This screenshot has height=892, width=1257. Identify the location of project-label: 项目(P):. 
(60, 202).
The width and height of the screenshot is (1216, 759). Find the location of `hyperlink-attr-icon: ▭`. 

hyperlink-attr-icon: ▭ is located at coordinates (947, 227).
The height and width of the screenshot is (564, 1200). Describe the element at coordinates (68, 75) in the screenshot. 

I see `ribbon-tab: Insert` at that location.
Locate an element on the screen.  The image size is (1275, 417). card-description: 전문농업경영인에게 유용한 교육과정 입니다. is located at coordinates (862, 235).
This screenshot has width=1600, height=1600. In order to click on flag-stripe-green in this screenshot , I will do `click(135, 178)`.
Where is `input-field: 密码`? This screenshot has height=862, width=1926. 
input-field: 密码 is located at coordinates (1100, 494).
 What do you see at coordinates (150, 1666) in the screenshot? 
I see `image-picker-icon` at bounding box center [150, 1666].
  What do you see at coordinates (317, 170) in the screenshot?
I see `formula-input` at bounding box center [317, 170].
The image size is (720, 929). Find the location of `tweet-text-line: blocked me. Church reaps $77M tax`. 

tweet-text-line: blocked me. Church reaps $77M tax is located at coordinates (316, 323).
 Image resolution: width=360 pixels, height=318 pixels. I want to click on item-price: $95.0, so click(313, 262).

★ ★ ★ ★ ★ ★ ★

Could you quote all of the entries above word for word, from the first line through the last?

This screenshot has height=892, width=1257. Identify the location of project-label: 项目(P):. 
(60, 202).
The width and height of the screenshot is (1216, 759). Find the location of `hyperlink-attr-icon: ▭`. 

hyperlink-attr-icon: ▭ is located at coordinates (947, 227).
The height and width of the screenshot is (564, 1200). Describe the element at coordinates (68, 75) in the screenshot. 

I see `ribbon-tab: Insert` at that location.
Locate an element on the screen.  The image size is (1275, 417). card-description: 전문농업경영인에게 유용한 교육과정 입니다. is located at coordinates (862, 235).
This screenshot has width=1600, height=1600. In order to click on flag-stripe-green in this screenshot , I will do `click(135, 178)`.
Where is `input-field: 密码`? This screenshot has height=862, width=1926. 
input-field: 密码 is located at coordinates (1100, 494).
 What do you see at coordinates (150, 1666) in the screenshot? 
I see `image-picker-icon` at bounding box center [150, 1666].
  What do you see at coordinates (317, 170) in the screenshot?
I see `formula-input` at bounding box center [317, 170].
The image size is (720, 929). Find the location of `tweet-text-line: blocked me. Church reaps $77M tax`. 

tweet-text-line: blocked me. Church reaps $77M tax is located at coordinates (316, 323).
 Image resolution: width=360 pixels, height=318 pixels. I want to click on item-price: $95.0, so click(313, 262).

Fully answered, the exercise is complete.